That is not just “a wooded lot.” That is history.


During early European settlement of this continent, French traders referred to the more than 2,000 square miles of hardwood forest in what is now south-central Minnesota as the “Big Woods.” Not only was the forest vast, but the trees that grew there were huge (or “big”)! Today, all that remains of The Big Woods are scattered parks and woodlots

Diorama Spotlight: Big Woods, Bell Museum, University of Minnesota


The Watten Ponds property sits within what was once part of Minnesota’s Big Woods ecosystem — a vast maple-basswood forest that stretched across much of south-central Minnesota before statehood. Before roads. Before subdivisions. Before lawn edges and retaining walls. Early surveyors wrote about riding for miles under uninterrupted canopy.


Today, that ecosystem is almost entirely gone.


The Big Woods, painted 1948, Bell Museum, University of Minnesota.  Francis Lee Jaques.
The Big Woods, painted 1948, Bell Museum, University of Minnesota. Francis Lee Jaques.

More than 98 percent of the original Big Woods has been cleared, fragmented, or converted. What remains are islands. Patches. Edges where forest once rolled without interruption. And when you lose continuity in a forest like this, you do not just lose trees. You lose soil systems that took centuries to develop. You lose groundwater recharge patterns. You lose habitat corridors that allow wildlife to move safely between wetlands and uplands. You lose resilience.


Watten Ponds is not an isolated stand of trees. It is part of a larger, still-functioning ecological fabric — a network of woods and wetlands that connect to one another and ultimately drain toward a wetland complex that is part of Lake Minnetonka. The three wetlands on the property are not decorative features. They are working pieces of a hydrologic system. They store water. They filter sediment. They slow spring melt and summer rains. They prevent flooding and buffer the lake.


Other Minnesota cities and counties recognize the historic and ecological value of the Big Woods and are investing public money and effort to protect these rare natural assets, read about Wayzata's enlightened approach and Dakota County's protection of its environment.


In a forested wetland system like this, water does not simply run downhill and disappear. It lingers. It seeps. It spreads through root networks and peat layers and soil structures built over generations. When those systems are disturbed — when grading changes flow paths, when canopy is removed, when compaction alters infiltration — the consequences move outward.

#####

### Task objective:
Copy the Big Woods text starting with "Today, that ecosystem" and going on through "Minnesota. Francis Lee Jaques.", replacing "painted" with "completed". The lines that come next are separate material and have no connection to the Big Woods text.

### Supplied data:
#####

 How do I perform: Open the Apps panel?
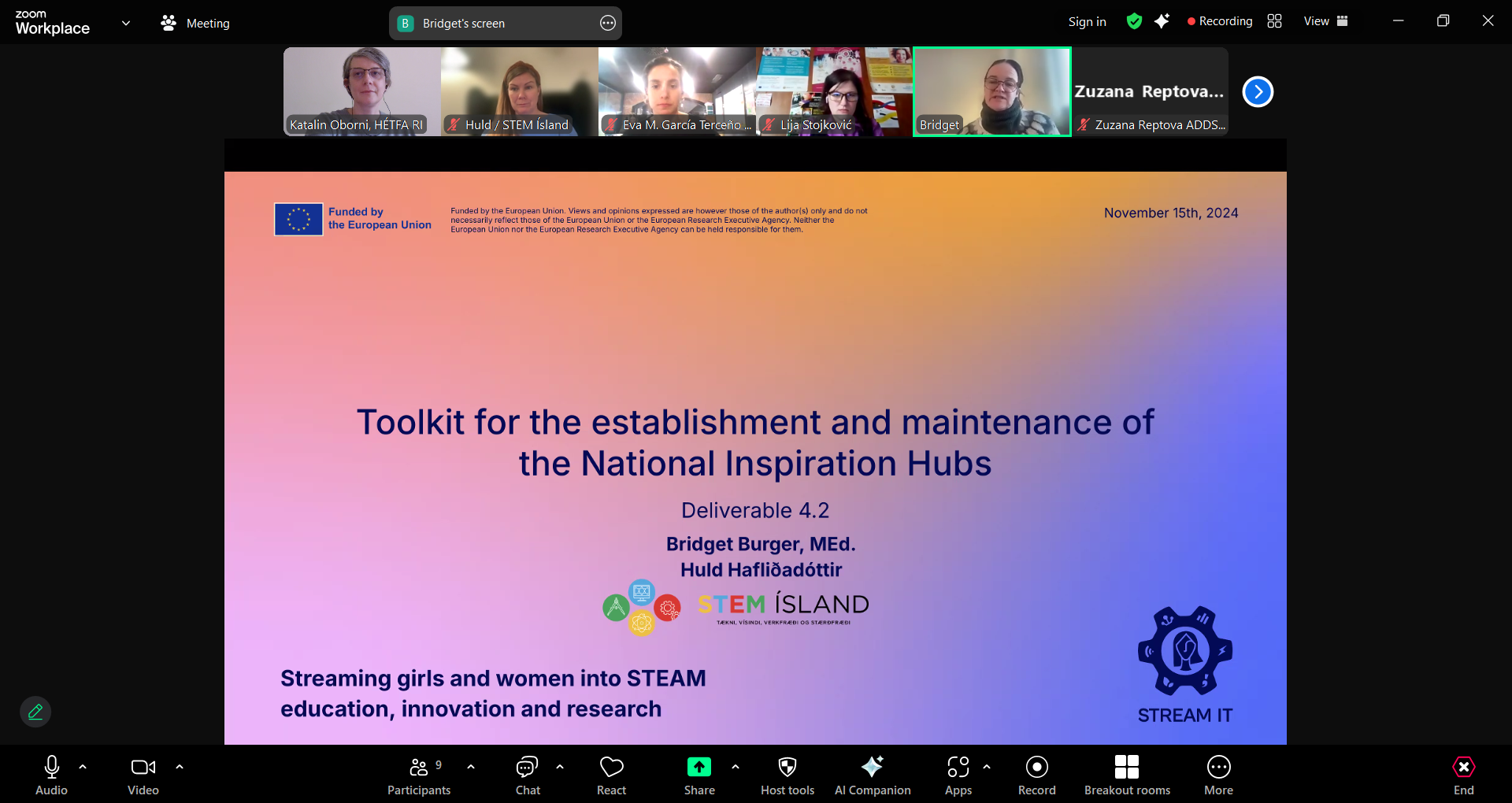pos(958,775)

#####

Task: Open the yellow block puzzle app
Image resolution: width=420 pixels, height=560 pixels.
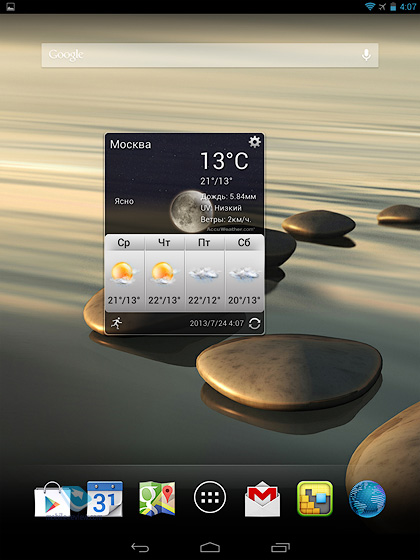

#####

### Exercise solution:
Today, that ecosystem is almost entirely gone.


The Big Woods, completed 1948, Bell Museum, University of Minnesota.  Francis Lee Jaques.
The Big Woods, completed 1948, Bell Museum, University of Minnesota. Francis Lee Jaques.